Aim of the exercise: Beginning with the line that holds "Where should I", copy each line exactly through the end of the entries, but leave the pictures out.
______
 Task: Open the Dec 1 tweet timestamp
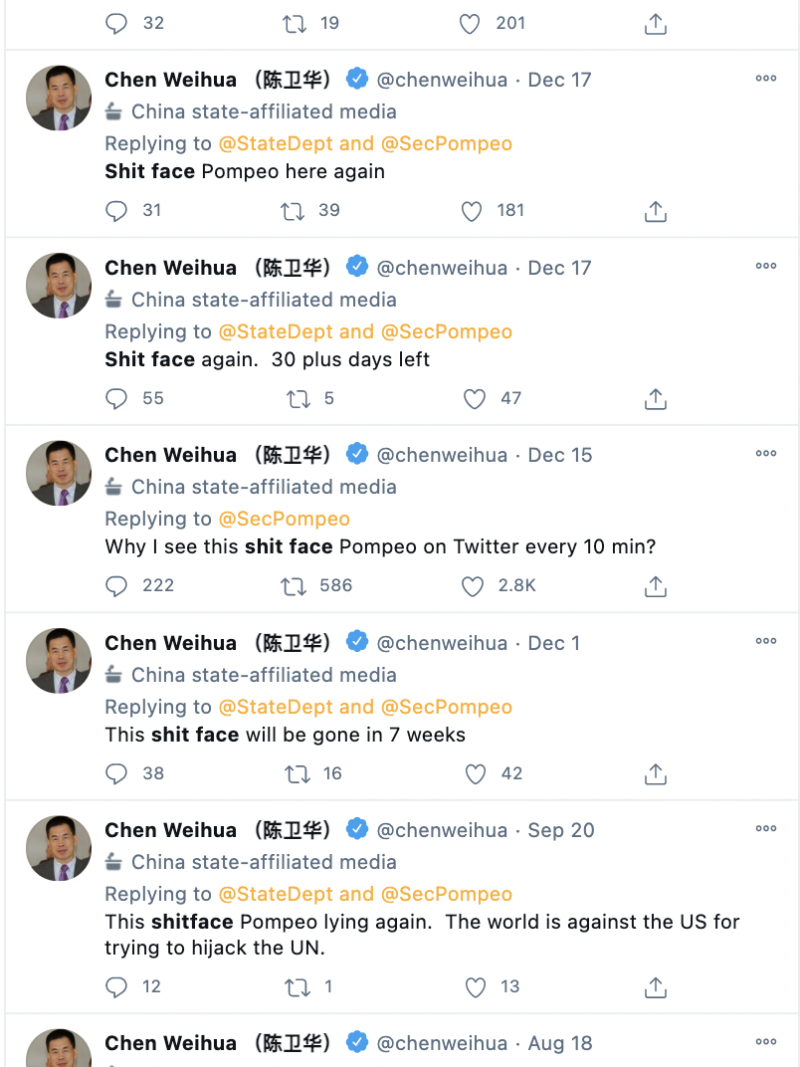(554, 643)
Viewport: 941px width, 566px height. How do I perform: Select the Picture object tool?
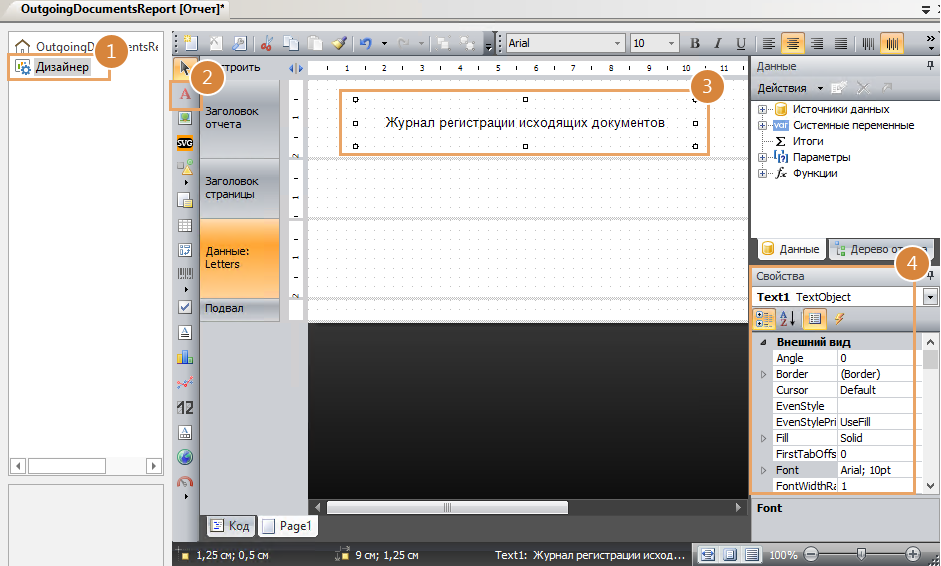185,118
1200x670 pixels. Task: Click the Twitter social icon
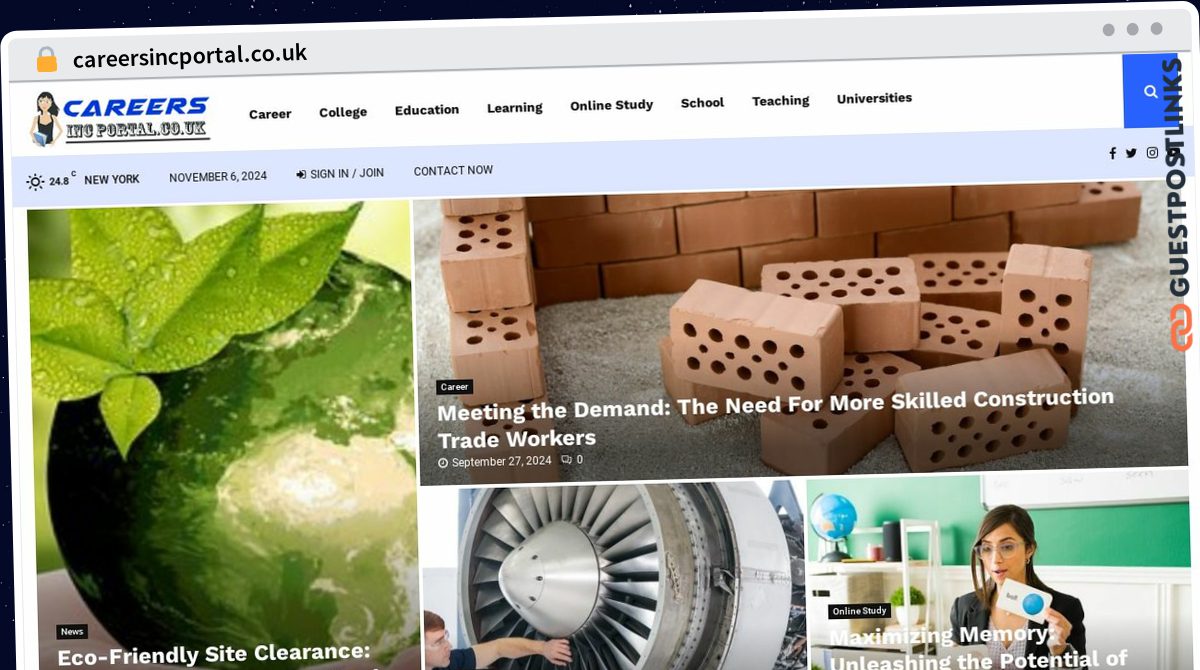[x=1131, y=153]
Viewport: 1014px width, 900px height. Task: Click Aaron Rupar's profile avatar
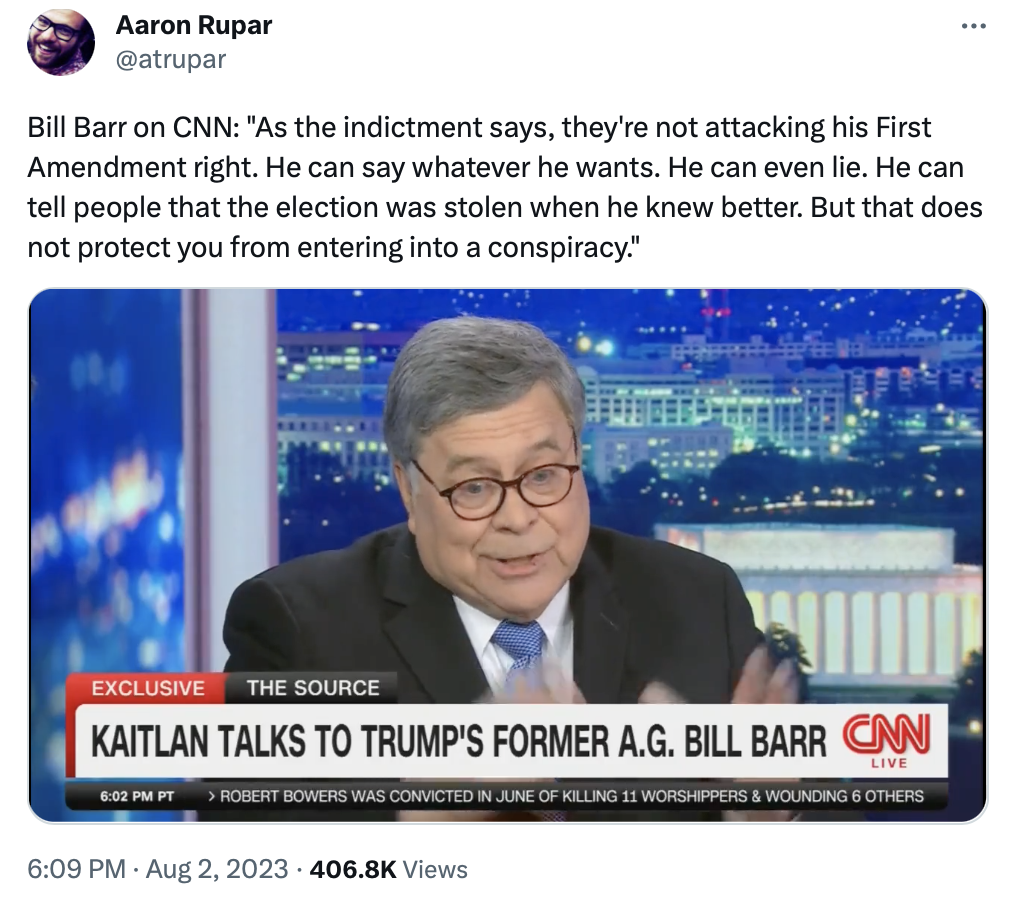61,42
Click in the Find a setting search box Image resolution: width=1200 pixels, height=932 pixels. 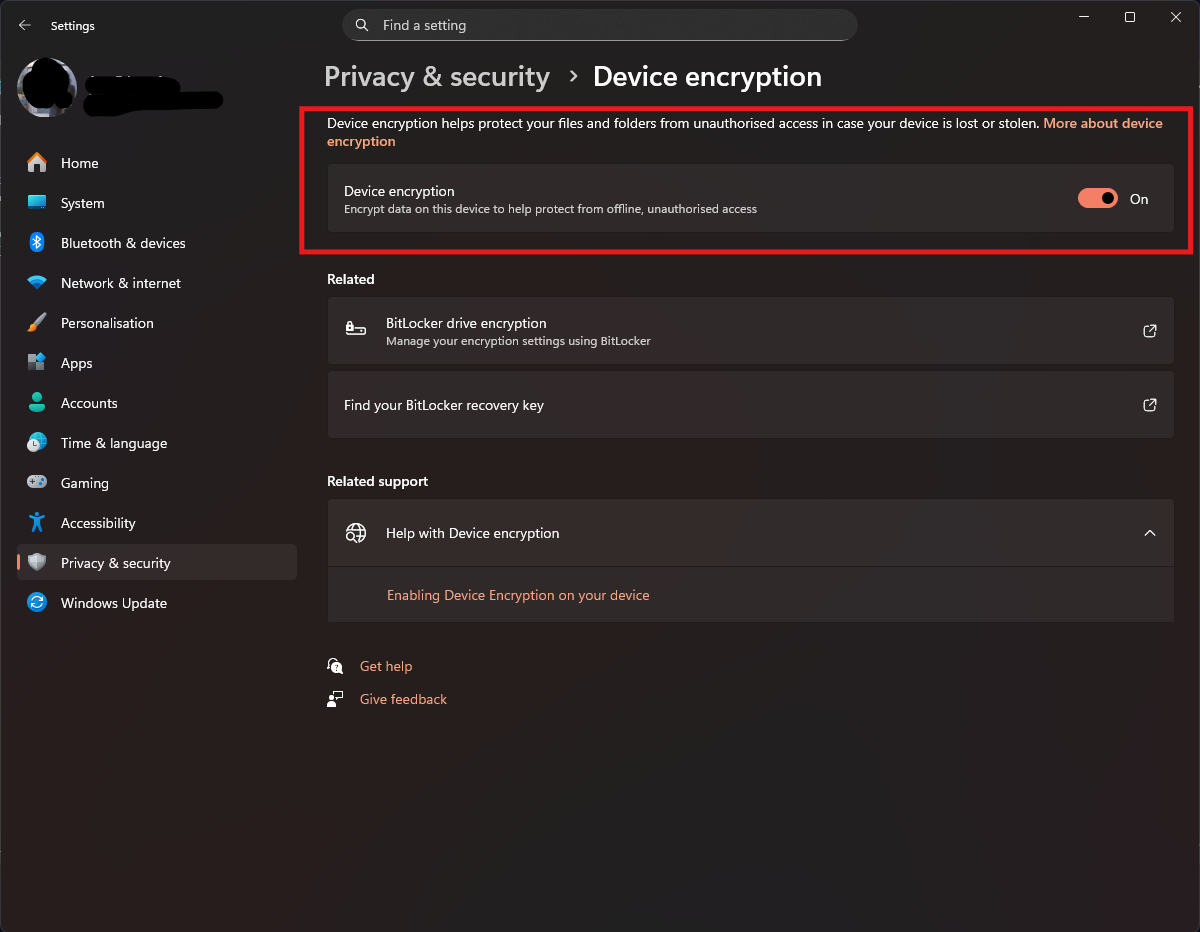pyautogui.click(x=600, y=25)
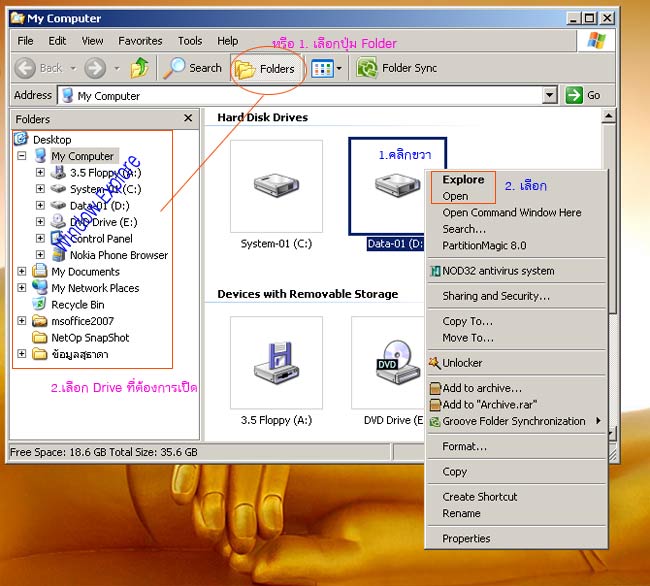The image size is (650, 586).
Task: Open the Address bar dropdown arrow
Action: tap(550, 95)
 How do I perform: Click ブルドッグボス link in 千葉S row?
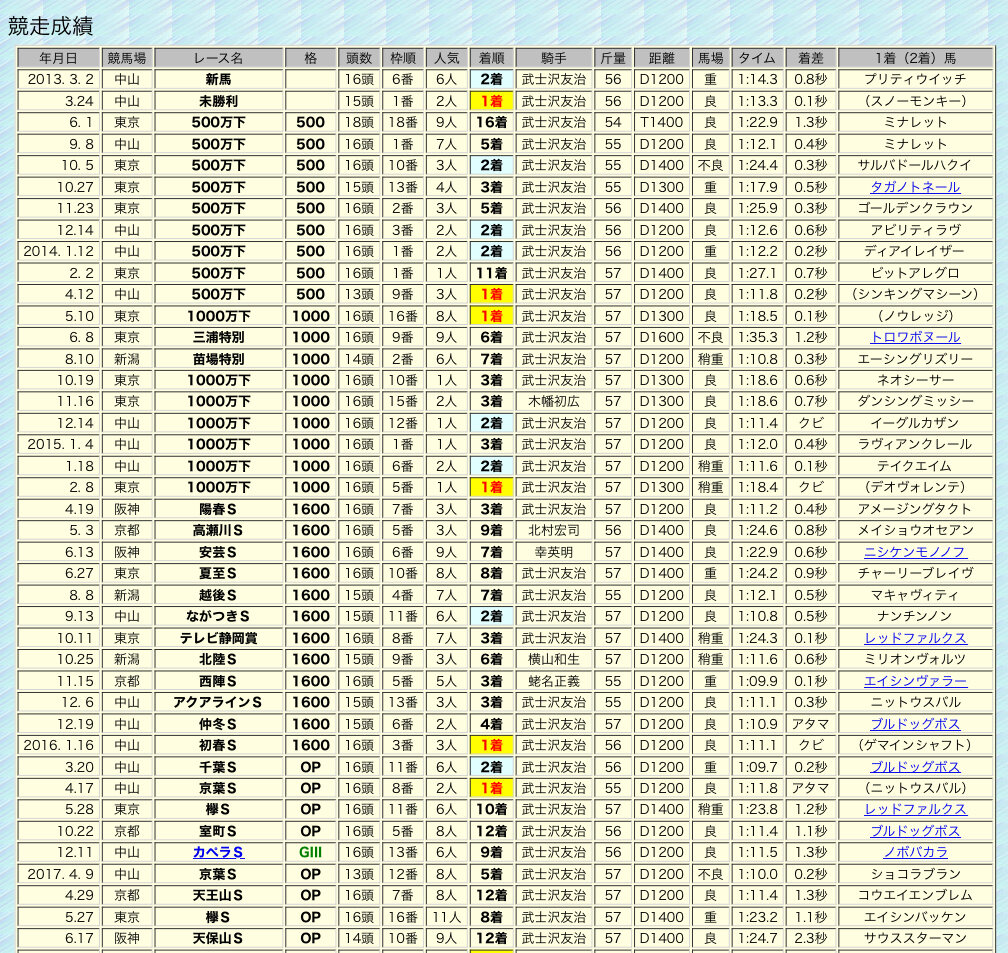[914, 767]
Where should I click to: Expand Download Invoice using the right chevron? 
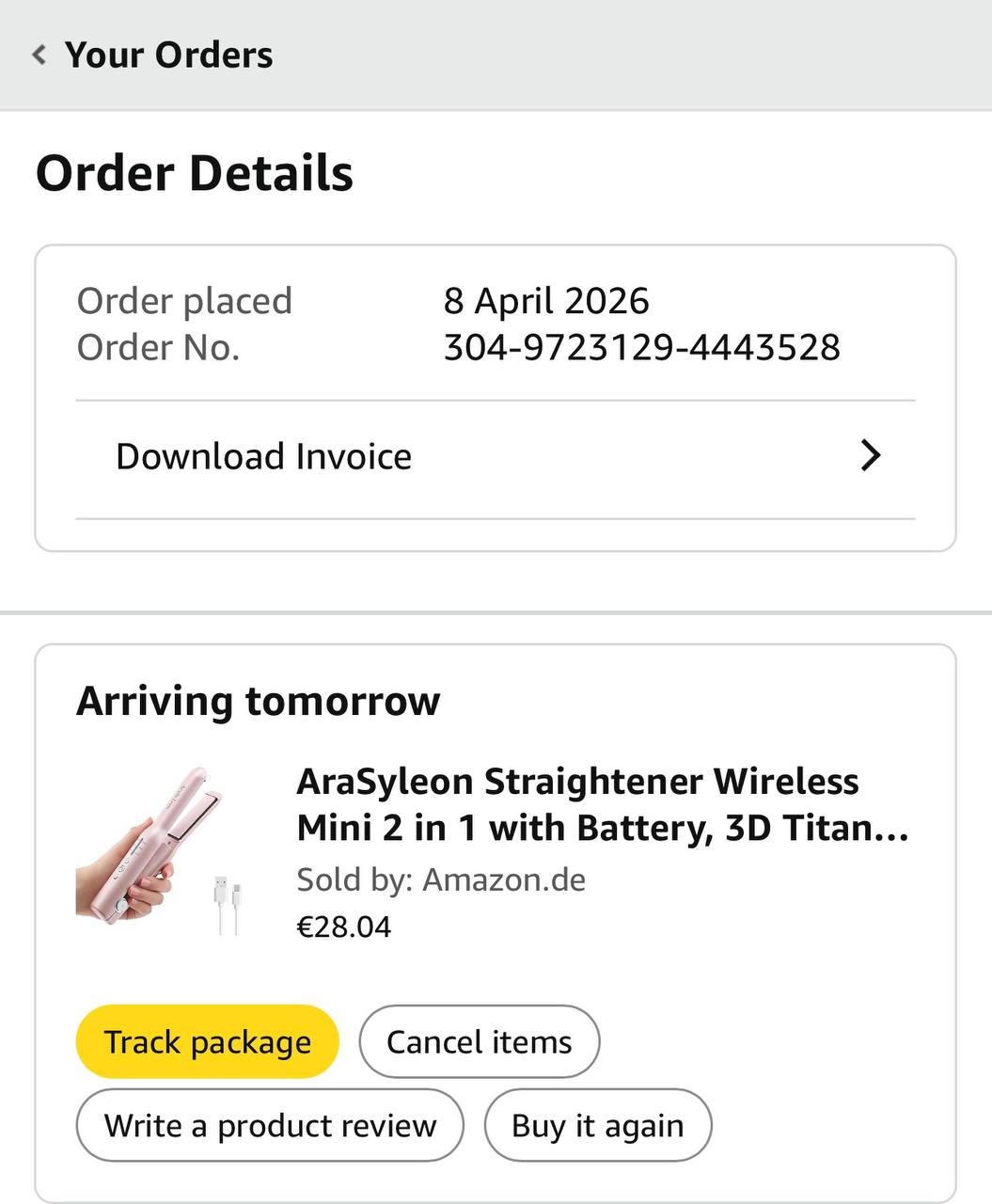pyautogui.click(x=871, y=456)

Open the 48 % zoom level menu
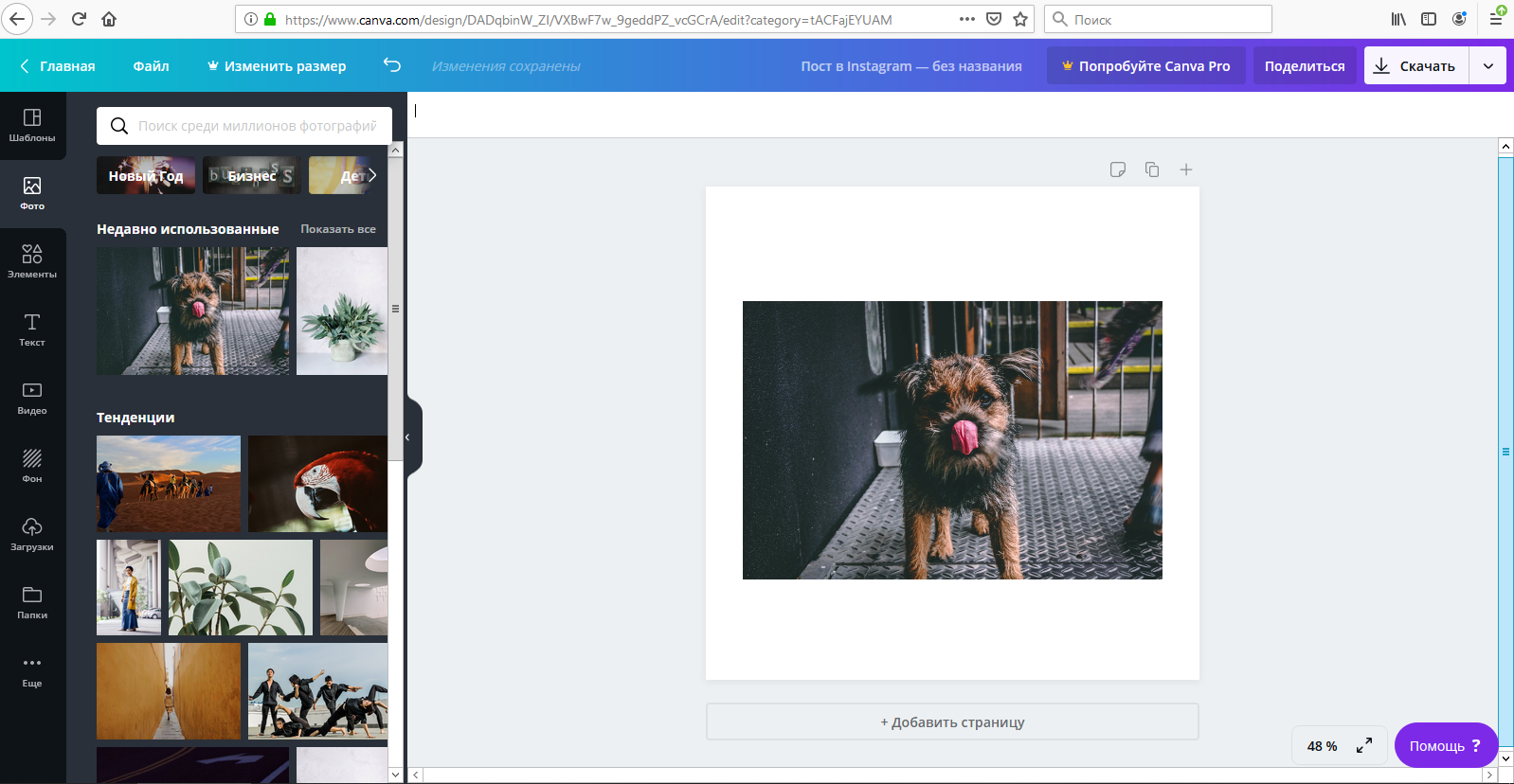click(1322, 746)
______
Finished exercise:
Where should I click to: Expand Download Invoice using the right chevron? 
pyautogui.click(x=871, y=456)

Open the 48 % zoom level menu
click(1322, 746)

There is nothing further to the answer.